Baal I was a king of Tyre (680–660 BC). His name is the same as that of the Phoenician deity, Baal. He was tributary to the Assyrians, who had conquered the rest of Phoenicia.

== Treaty with Esarhaddon ==
In c. 675 BC, Baal I entered into a vassal treaty with Esarhaddon (currently in the British Museum) in exchange for Tyre's trading rights. These two rulers are possibly depicted together on the Victory stele of Esarhaddon, issued in c. 670 BC. In the stele, which was erected to commemorate the defeat of Egypt, the figure that supposedly represents the Phoenician king was shown with pierced lips tied to strings that were coiled around Esarhaddon's left hand.

Sources noted that Baal I was a prominent vassal and may have enjoyed exceptional favor in Assyria due to several factors. His navy helped the Assyrians capture Abdi-Milkuti, the king of Sidon, and cement Assyrian authority in Cyprus. He may also have assisted the Assyrians in their war against Elam. Baal I was also the first ruler in the list of tributaries who provided materials for Esarhaddon's palace at Nineveh.

By 671, BC Baal I defied Assyria after it secured an alliance with Taharqo, king of Cush. Esarhaddon attacked Tyre and Baal I later capitulated, ceding most of his mainland towns. His daughters were sent to the Assyrian king along with substantial dowries. Scholars, however, cited that Esarhaddon failed to conquer Tyre. Baal I was never captured and he kept his throne. While Esarhaddon claimed in the Victory Stele that he conquered the city, he merely managed to blockade the island, cutting it from its supply of water and food.

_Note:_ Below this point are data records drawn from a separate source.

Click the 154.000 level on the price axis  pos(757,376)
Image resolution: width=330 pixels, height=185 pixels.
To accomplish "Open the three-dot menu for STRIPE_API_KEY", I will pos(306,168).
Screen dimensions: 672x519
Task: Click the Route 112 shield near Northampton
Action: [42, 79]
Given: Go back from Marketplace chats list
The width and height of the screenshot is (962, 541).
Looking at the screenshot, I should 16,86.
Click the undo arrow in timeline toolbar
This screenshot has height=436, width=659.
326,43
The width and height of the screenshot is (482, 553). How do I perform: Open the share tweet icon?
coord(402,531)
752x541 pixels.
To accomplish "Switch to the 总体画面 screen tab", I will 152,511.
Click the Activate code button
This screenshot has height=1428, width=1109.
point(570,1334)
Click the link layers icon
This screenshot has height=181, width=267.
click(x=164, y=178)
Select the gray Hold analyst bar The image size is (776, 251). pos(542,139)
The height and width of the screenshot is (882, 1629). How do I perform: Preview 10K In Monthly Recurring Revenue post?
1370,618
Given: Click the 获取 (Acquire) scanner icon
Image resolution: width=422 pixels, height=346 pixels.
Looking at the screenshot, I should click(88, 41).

== Ashurbanipal's reign ==
The king of Tyre was again cited in the inscriptions of Esarhaddon's son Ashurbanipal. He was first mentioned for his participation in the king's second campaign along the Delta and the Nile valley to establish the Assyrian domination in Egypt. The inscriptions recorded a later war with Baal I due to his relations with Egypt. The king may have also refused to pay tribute. In retaliation, Ashurbanipal blockaded the harbor of Tyre until Baal I surrendered. Ashurbanipal's account of the siege stated:[Because] he did not honor my royal commands and did not obey the pronouncements from my lips, I set up blockades against him. To prevent his people from leaving, I reinforced its garrison. By sea and dry land, I took control of all of his routes and thus cut off all access to him.Around 668, Baal I was cited paying tribute and sending naval assistance to Ashurbarnipal's campaign against Egypt. He also sent his son Yehawmelek to Ashurbanipal (r. 668–627 BC) with heavy tribute. According to Ashurbanipal's own account, Baal's son was later sent back as an act of mercy. Baal also enjoyed special rights and privileges even on the mainland, which some scholars suggested may have required a new treaty.